RECORDS SUPPLIED:

= = = = =

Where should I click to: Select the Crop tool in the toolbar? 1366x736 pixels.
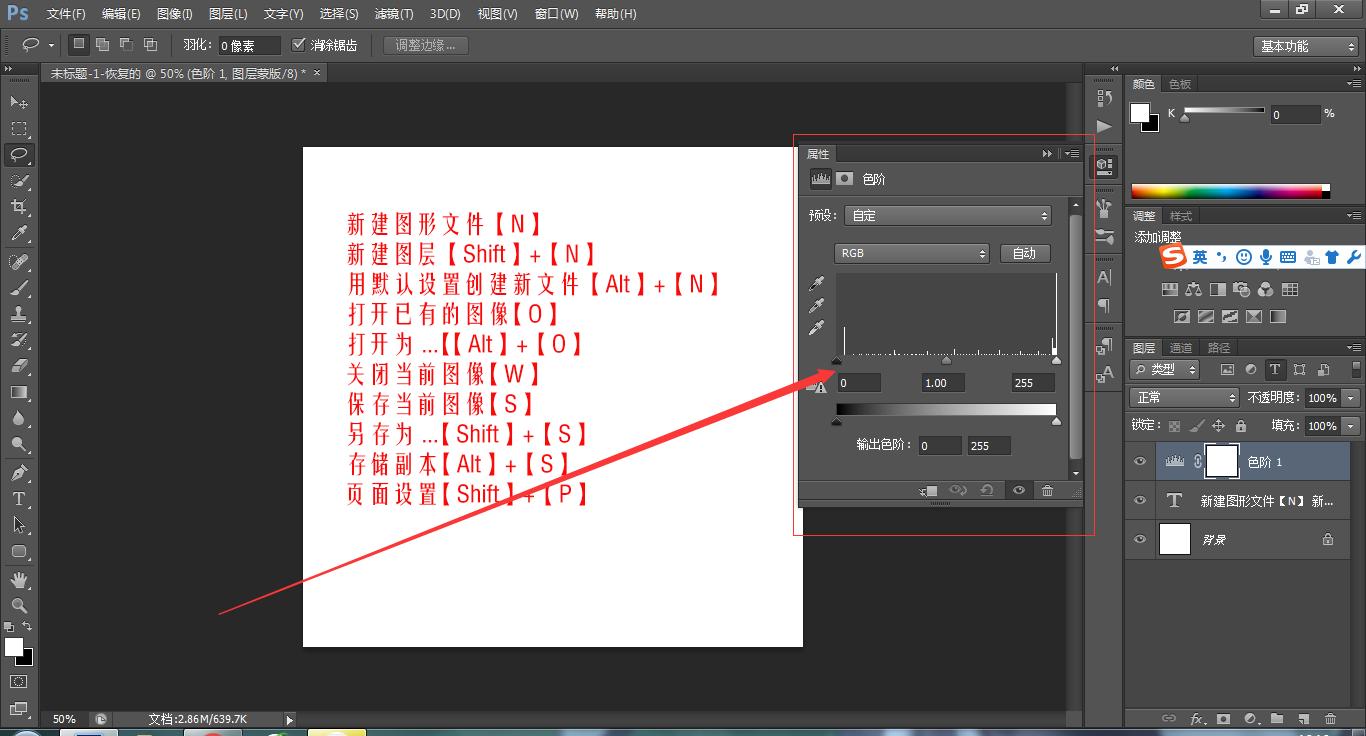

= = = = =

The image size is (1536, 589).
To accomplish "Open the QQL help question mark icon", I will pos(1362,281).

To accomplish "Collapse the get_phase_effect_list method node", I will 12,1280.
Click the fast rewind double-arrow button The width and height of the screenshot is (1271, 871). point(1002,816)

= = = = =

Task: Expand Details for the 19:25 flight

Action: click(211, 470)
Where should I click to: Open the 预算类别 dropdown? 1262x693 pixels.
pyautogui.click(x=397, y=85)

= = = = =

YOUR OBJECTIVE:
Each line of the entries above that contains "accomplish" must be copied into the answer.

RESULT FOR THIS TASK:
To accomplish "Open the QQL help question mark icon", I will pos(1362,281).
To accomplish "Collapse the get_phase_effect_list method node", I will 12,1280.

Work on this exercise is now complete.